In Uncategorized by redsocks

There are a number of things to consider when purchasing a plot for development. Although it is different to purchasing property, it is still just as important that you do your research.

We would recommend that you think about the following points before proceeding with the purchase of a building plot.

  • Planning Permission

Does the land have planning permission? If so is it Outline or Detailed? If there is Outline only have a good look at dwellings in the vicinity of the plot as this may be an indication of the type/size of property you may be able to build.

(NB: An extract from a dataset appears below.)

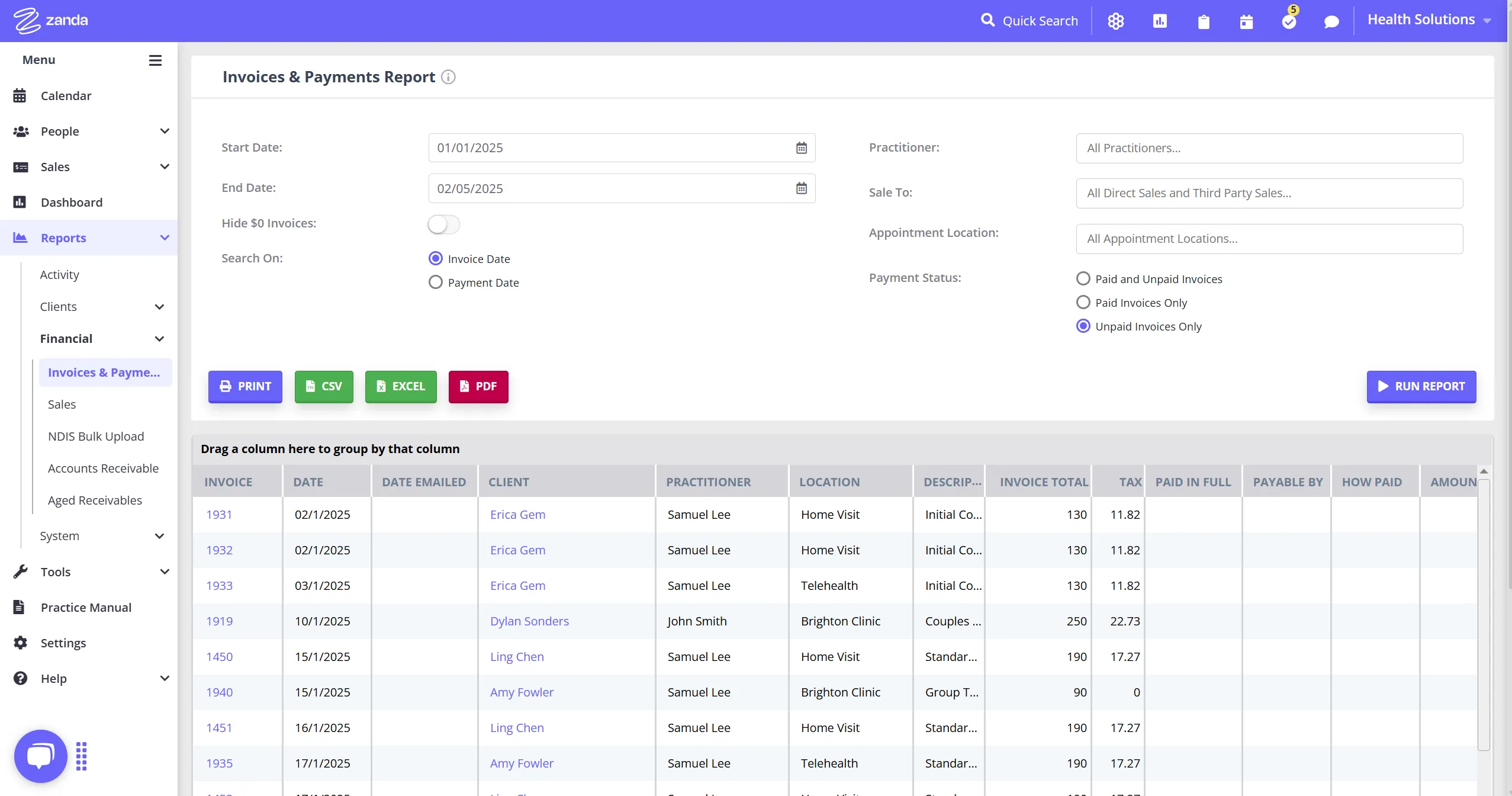The height and width of the screenshot is (796, 1512).
Task: Click the RUN REPORT button
Action: coord(1421,386)
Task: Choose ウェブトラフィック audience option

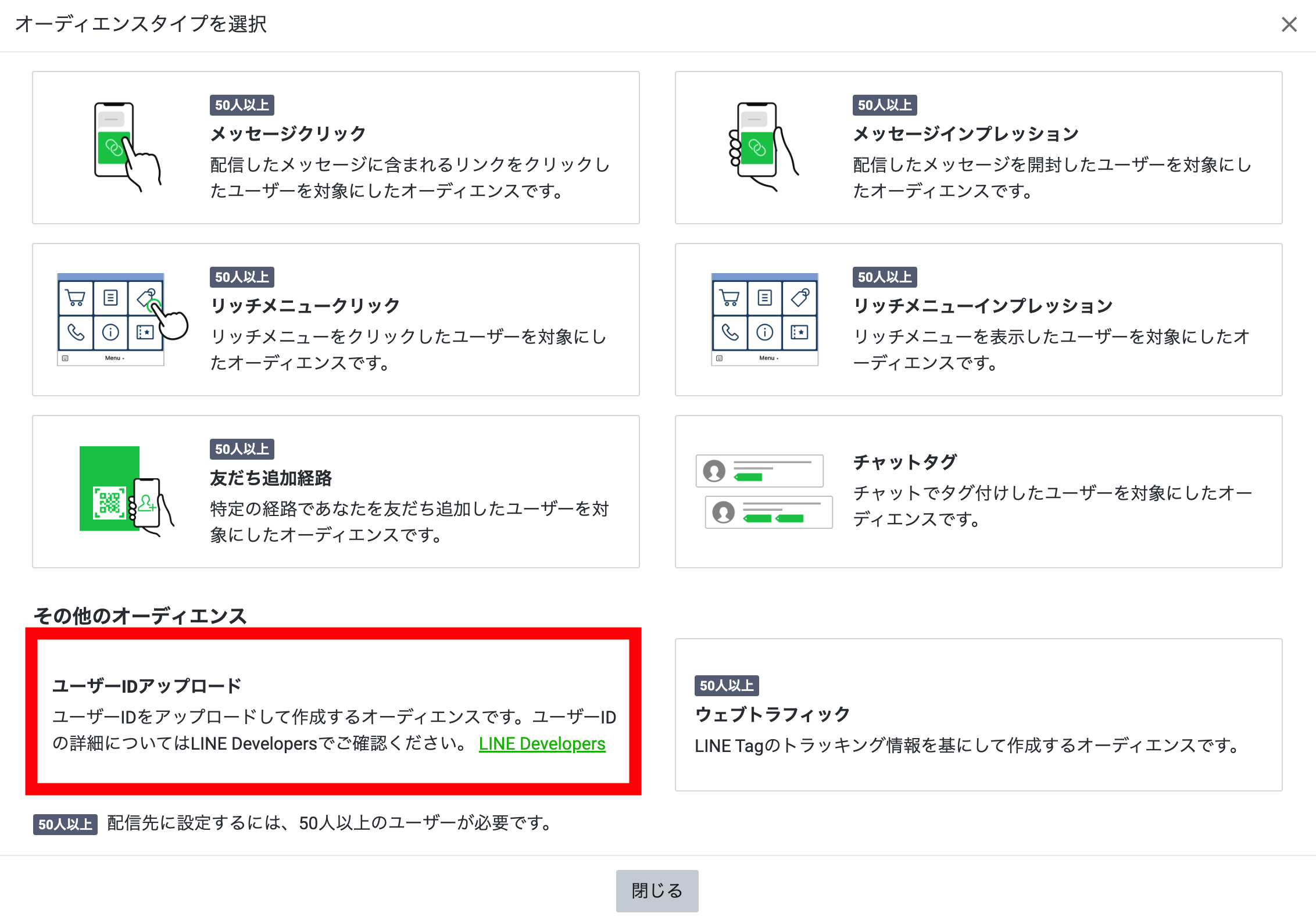Action: click(772, 714)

If the land does not have permission it may be worth getting in touch with the local council to find out the likelihood of obtaining it.

  • Utilities/Services

Find out what already runs to the plot, if anything (telephone lines, electricity, water, etc). You would be wise to contact providers at this early stage to research the possibility of getting utilities and services to the site – as well as the costs involved for both consultations and connections.

  • Location

It may currently be a plot but if your intention is to build property then the location research and things to consider still apply. Thinking to the future, the location is important if and when you come to sell as it will affect the value.

  • Potential Obstacles

Look at the land and associated paperwork to check for anything that may cause problems or prevent you from completing your proposed build. Think about – Public rights of way, overhead and underground cables/pipes, the area (is it a Conservation or some other type of area that may result in planners imposing restrictions) etc.

  • Trees

It may sound stupid but trees and hedgerows can cause headaches when developing land. There may well be mature trees on the site that are subject to a Tree Preservation Order, thus preventing you from removing them. Could this affect your development or the planned access etc? Also – mature trees in the vicinity tends to mean a large area of roots underground – this could mean trouble for the build. One other thing to bear in mind is that the planning authority could insist on preserving certain hedgerows.

  • Access

This may seem obvious but it can easily be overlooked. Checking the access to a site for large delivery vehicles and machinery is imperative. Is there a tight bend to get on the drive? Is it down an extremely narrow lane with no room for larger vehicles to turn? Will there be any charges involved?

Although there are ways around most access problems it is always best to be aware in advance. For example – we are currently working on a site where deliveries are made at the end of the lane and we have hired additional equipment to transport it from an agreed place to the plot. This just involved a bit of forward planning and negotiating with the local estate management offices as well as budgeting for the charges imposed in order to do this.

As always, we would recommend asking the experts for advice and opinions before proceeding with a purchase. Solicitors can help assess the paperwork and advise on all of the usual purchasing issues. Architects will be well placed to offer their opinion on planning permissions/restrictions etc. And a builder viewing the site with you may just notice something that wouldn’t have even crossed your mind.